What to work on:
Convert the data below into a Markdown table with two columns, Number and Line, putting each line in its own numbered row and leaving out blank lines.
*** Materials provided
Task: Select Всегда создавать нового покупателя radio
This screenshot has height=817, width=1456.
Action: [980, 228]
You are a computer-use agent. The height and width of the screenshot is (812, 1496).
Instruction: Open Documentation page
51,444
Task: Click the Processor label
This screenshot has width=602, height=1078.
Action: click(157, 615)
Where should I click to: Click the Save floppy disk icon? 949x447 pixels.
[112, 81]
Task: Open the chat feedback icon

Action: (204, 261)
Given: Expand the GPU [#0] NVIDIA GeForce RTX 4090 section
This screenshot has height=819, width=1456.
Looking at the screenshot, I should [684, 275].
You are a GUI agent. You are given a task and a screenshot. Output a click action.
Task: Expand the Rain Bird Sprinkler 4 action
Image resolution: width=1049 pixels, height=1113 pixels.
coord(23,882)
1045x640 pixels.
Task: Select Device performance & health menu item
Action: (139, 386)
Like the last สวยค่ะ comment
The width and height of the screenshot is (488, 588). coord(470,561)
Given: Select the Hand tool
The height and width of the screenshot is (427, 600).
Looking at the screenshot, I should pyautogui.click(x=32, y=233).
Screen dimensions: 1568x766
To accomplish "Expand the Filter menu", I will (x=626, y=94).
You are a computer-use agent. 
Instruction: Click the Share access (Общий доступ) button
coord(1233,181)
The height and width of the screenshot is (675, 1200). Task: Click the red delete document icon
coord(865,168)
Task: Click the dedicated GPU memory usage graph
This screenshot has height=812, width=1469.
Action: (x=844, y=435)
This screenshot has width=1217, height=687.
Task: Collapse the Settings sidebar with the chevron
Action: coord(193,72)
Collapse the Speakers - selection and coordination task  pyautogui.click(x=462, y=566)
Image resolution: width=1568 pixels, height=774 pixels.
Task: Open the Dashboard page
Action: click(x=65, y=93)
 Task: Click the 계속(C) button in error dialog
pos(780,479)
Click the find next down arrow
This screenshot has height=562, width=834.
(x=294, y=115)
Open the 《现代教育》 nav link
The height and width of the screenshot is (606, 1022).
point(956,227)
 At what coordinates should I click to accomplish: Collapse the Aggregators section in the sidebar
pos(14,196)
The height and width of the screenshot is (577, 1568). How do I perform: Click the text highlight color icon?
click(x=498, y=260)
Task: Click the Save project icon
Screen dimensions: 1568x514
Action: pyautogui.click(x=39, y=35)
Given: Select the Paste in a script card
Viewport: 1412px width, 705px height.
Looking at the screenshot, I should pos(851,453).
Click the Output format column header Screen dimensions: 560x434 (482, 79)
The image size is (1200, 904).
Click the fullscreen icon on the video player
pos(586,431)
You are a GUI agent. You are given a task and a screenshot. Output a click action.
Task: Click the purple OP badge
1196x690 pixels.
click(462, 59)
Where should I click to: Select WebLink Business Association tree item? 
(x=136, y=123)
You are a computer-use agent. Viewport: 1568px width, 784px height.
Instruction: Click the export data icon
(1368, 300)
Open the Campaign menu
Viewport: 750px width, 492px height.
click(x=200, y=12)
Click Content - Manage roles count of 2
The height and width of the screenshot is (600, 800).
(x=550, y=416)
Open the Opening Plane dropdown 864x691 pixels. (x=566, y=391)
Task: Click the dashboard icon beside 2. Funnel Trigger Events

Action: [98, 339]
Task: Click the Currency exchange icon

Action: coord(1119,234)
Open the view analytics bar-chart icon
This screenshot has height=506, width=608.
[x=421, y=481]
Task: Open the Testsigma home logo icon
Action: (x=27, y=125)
******
Correct output:
| Number | Line |
|---|---|
| 1 | Task: Select Всегда создавать нового покупателя radio |
| 2 | This screenshot has height=817, width=1456. |
| 3 | Action: [980, 228] |
| 4 | You are a computer-use agent. The height and width of the screenshot is (812, 1496). |
| 5 | Instruction: Open Documentation page |
| 6 | 51,444 |
| 7 | Task: Click the Processor label |
| 8 | This screenshot has width=602, height=1078. |
| 9 | Action: click(157, 615) |
| 10 | Where should I click to: Click the Save floppy disk icon? 949x447 pixels. |
| 11 | [112, 81] |
| 12 | Task: Open the chat feedback icon |
| 13 | Action: (204, 261) |
| 14 | Given: Expand the GPU [#0] NVIDIA GeForce RTX 4090 section |
| 15 | This screenshot has height=819, width=1456. |
| 16 | Looking at the screenshot, I should [684, 275]. |
| 17 | You are a GUI agent. You are given a task and a screenshot. Output a click action. |
| 18 | Task: Expand the Rain Bird Sprinkler 4 action |
| 19 | Image resolution: width=1049 pixels, height=1113 pixels. |
| 20 | coord(23,882) |
| 21 | 1045x640 pixels. |
| 22 | Task: Select Device performance & health menu item |
| 23 | Action: (139, 386) |
| 24 | Like the last สวยค่ะ comment |
| 25 | The width and height of the screenshot is (488, 588). coord(470,561) |
| 26 | Given: Select the Hand tool |
| 27 | The height and width of the screenshot is (427, 600). |
| 28 | Looking at the screenshot, I should pyautogui.click(x=32, y=233). |
| 29 | Screen dimensions: 1568x766 |
| 30 | To accomplish "Expand the Filter menu", I will (x=626, y=94). |
| 31 | You are a computer-use agent.  |
| 32 | Instruction: Click the Share access (Общий доступ) button |
| 33 | coord(1233,181) |
| 34 | The height and width of the screenshot is (675, 1200). Task: Click the red delete document icon |
| 35 | coord(865,168) |
| 36 | Task: Click the dedicated GPU memory usage graph |
| 37 | This screenshot has height=812, width=1469. |
| 38 | Action: (x=844, y=435) |
| 39 | This screenshot has width=1217, height=687. |
| 40 | Task: Collapse the Settings sidebar with the chevron |
| 41 | Action: coord(193,72) |
| 42 | Collapse the Speakers - selection and coordination task  pyautogui.click(x=462, y=566) |
| 43 | Image resolution: width=1568 pixels, height=774 pixels. |
| 44 | Task: Open the Dashboard page |
| 45 | Action: click(x=65, y=93) |
| 46 |  Task: Click the 계속(C) button in error dialog |
| 47 | pos(780,479) |
| 48 | Click the find next down arrow |
| 49 | This screenshot has height=562, width=834. |
| 50 | (x=294, y=115) |
| 51 | Open the 《现代教育》 nav link |
| 52 | The height and width of the screenshot is (606, 1022). |
| 53 | point(956,227) |
| 54 |  At what coordinates should I click to accomplish: Collapse the Aggregators section in the sidebar |
| 55 | pos(14,196) |
| 56 | The height and width of the screenshot is (577, 1568). How do I perform: Click the text highlight color icon? |
| 57 | click(x=498, y=260) |
| 58 | Task: Click the Save project icon |
| 59 | Screen dimensions: 1568x514 |
| 60 | Action: pyautogui.click(x=39, y=35) |
| 61 | Given: Select the Paste in a script card |
| 62 | Viewport: 1412px width, 705px height. |
| 63 | Looking at the screenshot, I should pos(851,453). |
| 64 | Click the Output format column header Screen dimensions: 560x434 (482, 79) |
| 65 | The image size is (1200, 904). |
| 66 | Click the fullscreen icon on the video player |
| 67 | pos(586,431) |
| 68 | You are a GUI agent. You are given a task and a screenshot. Output a click action. |
| 69 | Task: Click the purple OP badge |
| 70 | 1196x690 pixels. |
| 71 | click(462, 59) |
| 72 | Where should I click to: Select WebLink Business Association tree item?  |
| 73 | (x=136, y=123) |
| 74 | You are a computer-use agent. Viewport: 1568px width, 784px height. |
| 75 | Instruction: Click the export data icon |
| 76 | (1368, 300) |
| 77 | Open the Campaign menu |
| 78 | Viewport: 750px width, 492px height. |
| 79 | click(x=200, y=12) |
| 80 | Click Content - Manage roles count of 2 |
| 81 | The height and width of the screenshot is (600, 800). |
| 82 | (x=550, y=416) |
| 83 | Open the Opening Plane dropdown 864x691 pixels. (x=566, y=391) |
| 84 | Task: Click the dashboard icon beside 2. Funnel Trigger Events |
| 85 | Action: [98, 339] |
| 86 | Task: Click the Currency exchange icon |
| 87 | Action: coord(1119,234) |
| 88 | Open the view analytics bar-chart icon |
| 89 | This screenshot has height=506, width=608. |
| 90 | [x=421, y=481] |
| 91 | Task: Open the Testsigma home logo icon |
| 92 | Action: (x=27, y=125) |